Start
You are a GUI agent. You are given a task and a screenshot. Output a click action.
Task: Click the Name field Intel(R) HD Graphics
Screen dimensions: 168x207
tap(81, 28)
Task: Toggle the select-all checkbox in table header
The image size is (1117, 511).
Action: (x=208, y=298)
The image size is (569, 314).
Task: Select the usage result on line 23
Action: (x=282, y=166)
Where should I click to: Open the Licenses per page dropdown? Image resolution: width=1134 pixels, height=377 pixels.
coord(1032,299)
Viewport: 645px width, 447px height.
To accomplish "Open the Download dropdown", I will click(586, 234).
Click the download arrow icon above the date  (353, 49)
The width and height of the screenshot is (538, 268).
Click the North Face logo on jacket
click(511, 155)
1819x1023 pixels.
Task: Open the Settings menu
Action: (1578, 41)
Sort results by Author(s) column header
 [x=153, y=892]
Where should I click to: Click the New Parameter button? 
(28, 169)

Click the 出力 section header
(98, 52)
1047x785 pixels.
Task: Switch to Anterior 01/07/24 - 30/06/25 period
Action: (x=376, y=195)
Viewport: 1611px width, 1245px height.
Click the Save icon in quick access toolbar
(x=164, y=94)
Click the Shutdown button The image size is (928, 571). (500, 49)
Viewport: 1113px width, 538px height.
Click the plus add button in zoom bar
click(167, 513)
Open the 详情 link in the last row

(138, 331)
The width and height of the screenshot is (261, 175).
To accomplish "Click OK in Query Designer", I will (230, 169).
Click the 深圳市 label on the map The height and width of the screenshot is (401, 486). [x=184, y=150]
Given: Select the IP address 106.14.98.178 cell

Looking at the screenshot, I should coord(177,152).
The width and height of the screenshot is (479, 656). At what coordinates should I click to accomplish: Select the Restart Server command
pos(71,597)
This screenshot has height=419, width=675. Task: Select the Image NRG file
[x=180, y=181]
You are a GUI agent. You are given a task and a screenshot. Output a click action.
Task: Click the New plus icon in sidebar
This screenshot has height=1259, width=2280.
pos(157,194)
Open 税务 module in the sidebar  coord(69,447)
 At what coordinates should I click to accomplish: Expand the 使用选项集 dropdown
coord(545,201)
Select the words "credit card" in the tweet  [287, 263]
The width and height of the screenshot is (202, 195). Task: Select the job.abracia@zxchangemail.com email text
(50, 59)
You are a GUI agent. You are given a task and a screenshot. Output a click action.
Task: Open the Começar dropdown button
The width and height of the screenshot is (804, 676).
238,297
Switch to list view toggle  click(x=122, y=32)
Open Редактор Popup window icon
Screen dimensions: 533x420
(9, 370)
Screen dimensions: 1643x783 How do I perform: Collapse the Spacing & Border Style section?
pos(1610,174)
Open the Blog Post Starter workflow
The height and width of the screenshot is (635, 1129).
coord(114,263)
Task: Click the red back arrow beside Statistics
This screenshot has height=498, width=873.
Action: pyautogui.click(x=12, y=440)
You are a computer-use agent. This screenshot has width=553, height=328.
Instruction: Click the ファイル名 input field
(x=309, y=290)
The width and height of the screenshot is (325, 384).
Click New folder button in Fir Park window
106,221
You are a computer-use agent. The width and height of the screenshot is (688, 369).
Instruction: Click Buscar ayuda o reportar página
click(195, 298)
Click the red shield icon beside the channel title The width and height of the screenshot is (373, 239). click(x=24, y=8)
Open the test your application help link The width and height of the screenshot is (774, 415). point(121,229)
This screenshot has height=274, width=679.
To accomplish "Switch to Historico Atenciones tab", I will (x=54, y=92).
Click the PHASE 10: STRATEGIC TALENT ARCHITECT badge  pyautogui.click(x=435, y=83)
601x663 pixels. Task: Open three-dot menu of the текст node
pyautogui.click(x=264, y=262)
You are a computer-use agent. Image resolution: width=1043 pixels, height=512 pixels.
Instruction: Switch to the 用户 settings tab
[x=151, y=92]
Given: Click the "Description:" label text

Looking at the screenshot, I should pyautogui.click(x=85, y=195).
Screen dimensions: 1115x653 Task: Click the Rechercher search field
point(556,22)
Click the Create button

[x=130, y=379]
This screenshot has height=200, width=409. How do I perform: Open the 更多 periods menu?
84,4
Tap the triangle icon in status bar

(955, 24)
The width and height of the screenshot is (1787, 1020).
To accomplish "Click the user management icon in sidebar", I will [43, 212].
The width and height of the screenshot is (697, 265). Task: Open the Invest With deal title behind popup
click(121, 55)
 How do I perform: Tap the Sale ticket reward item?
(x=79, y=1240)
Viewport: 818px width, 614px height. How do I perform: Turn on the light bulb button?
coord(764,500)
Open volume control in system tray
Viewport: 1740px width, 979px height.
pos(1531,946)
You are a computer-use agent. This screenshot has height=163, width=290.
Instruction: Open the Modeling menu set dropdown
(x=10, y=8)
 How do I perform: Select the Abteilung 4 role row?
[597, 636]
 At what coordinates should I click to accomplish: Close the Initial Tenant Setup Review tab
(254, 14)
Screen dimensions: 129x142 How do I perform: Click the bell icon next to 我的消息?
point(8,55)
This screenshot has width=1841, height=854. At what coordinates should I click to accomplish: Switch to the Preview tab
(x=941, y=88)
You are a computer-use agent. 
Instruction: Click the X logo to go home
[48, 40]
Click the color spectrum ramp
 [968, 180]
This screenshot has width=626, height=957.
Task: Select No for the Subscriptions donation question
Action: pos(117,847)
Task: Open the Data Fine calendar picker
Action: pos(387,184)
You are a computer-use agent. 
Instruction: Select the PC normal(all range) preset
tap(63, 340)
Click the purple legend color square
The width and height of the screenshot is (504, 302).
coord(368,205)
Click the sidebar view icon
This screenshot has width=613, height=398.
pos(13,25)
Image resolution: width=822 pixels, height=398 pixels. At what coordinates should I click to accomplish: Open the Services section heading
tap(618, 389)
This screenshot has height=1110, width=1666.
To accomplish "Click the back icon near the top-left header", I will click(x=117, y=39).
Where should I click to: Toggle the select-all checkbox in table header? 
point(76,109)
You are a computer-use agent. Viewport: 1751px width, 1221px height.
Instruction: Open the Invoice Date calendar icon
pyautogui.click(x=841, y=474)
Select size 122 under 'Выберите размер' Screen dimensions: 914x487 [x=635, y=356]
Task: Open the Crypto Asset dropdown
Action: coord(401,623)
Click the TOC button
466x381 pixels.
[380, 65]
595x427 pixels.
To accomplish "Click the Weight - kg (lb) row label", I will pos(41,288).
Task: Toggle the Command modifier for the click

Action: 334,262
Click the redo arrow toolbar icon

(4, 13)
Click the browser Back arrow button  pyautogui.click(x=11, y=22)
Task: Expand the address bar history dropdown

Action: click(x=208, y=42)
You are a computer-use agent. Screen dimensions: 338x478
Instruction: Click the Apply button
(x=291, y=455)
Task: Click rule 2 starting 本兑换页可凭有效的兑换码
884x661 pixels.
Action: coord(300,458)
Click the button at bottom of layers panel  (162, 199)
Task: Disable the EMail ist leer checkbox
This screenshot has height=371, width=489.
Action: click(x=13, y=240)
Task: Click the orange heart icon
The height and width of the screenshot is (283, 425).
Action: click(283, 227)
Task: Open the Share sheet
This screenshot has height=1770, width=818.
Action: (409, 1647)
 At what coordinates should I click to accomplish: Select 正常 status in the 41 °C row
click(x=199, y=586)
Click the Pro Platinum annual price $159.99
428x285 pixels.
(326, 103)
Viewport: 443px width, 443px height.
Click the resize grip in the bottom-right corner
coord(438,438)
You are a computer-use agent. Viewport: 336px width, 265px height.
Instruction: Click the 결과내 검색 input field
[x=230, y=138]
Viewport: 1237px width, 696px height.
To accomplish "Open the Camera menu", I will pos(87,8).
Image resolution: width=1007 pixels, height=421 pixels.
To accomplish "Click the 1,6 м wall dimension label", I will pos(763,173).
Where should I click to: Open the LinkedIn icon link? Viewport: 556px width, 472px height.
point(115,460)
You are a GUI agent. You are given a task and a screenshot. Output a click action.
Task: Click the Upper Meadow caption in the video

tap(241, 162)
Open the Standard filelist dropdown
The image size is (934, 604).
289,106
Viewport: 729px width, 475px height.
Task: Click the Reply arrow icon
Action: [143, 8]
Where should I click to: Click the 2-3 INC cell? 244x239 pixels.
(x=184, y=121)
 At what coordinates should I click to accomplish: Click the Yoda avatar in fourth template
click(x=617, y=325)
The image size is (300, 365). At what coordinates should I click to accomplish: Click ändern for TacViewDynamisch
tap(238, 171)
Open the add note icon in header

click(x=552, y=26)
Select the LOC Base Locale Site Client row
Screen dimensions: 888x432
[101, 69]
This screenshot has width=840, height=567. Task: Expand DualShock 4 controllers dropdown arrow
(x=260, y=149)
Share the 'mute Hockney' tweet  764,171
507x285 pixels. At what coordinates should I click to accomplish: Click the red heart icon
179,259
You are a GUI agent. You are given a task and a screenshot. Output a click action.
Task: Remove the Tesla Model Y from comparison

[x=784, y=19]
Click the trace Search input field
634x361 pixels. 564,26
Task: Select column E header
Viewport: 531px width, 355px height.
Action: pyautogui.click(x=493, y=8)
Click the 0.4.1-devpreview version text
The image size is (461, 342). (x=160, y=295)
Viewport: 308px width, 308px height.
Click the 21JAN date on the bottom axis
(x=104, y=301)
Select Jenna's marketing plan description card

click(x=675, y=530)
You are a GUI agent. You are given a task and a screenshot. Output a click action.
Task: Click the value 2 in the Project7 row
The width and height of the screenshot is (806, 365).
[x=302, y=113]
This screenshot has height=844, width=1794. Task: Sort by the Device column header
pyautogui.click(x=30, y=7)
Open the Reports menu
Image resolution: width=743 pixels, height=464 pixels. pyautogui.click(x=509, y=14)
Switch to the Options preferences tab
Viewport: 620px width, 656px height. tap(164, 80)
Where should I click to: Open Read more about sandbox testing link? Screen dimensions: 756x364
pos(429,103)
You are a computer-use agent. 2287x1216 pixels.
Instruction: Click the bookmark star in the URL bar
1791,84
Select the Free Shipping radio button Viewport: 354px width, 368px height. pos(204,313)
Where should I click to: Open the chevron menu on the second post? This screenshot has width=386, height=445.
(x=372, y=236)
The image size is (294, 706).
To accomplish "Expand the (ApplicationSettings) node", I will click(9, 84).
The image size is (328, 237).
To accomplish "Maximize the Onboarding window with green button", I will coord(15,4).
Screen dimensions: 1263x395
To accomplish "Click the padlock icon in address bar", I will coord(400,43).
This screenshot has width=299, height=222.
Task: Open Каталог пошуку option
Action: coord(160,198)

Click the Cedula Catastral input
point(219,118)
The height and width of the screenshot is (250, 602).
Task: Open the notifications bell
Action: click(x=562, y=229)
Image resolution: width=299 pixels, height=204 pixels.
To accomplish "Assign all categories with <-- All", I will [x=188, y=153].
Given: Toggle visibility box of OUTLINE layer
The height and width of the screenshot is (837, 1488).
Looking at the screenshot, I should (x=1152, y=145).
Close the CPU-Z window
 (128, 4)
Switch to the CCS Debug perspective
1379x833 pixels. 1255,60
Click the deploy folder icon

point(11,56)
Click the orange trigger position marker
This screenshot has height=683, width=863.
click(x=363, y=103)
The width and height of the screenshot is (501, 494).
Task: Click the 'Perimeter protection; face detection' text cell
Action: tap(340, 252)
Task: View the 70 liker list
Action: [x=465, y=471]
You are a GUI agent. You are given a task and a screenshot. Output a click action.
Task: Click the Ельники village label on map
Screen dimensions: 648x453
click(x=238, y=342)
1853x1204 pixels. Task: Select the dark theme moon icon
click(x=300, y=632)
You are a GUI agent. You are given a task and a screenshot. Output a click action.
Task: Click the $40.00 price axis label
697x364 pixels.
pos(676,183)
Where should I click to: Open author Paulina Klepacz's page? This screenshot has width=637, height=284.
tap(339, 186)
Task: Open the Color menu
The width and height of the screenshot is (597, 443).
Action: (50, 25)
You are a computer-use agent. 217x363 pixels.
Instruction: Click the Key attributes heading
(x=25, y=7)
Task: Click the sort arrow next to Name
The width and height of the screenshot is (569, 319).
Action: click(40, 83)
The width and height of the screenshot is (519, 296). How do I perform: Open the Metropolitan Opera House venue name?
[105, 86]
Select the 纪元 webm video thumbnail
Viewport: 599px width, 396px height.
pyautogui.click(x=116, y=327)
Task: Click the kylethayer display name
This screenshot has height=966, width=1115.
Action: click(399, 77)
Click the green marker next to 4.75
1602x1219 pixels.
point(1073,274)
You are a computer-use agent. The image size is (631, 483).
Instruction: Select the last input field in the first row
End
▶ _Description of the task_
Reproduce the items from the line with "This screenshot has height=419, width=675." to the line with "Switch to list", substituting "navigation pane" for "sidebar" and leaving everything else unchanged.

▶ _Correct result_
This screenshot has height=419, width=675. Task: Select the Image NRG file
[x=180, y=181]
You are a GUI agent. You are given a task and a screenshot. Output a click action.
Task: Click the New plus icon in navigation pane
This screenshot has height=1259, width=2280.
pos(157,194)
Open 税务 module in the navigation pane  coord(69,447)
 At what coordinates should I click to accomplish: Expand the 使用选项集 dropdown
coord(545,201)
Select the words "credit card" in the tweet  [287, 263]
The width and height of the screenshot is (202, 195). Task: Select the job.abracia@zxchangemail.com email text
(50, 59)
You are a GUI agent. You are given a task and a screenshot. Output a click action.
Task: Open the Começar dropdown button
The width and height of the screenshot is (804, 676).
238,297
Switch to list view toggle  click(x=122, y=32)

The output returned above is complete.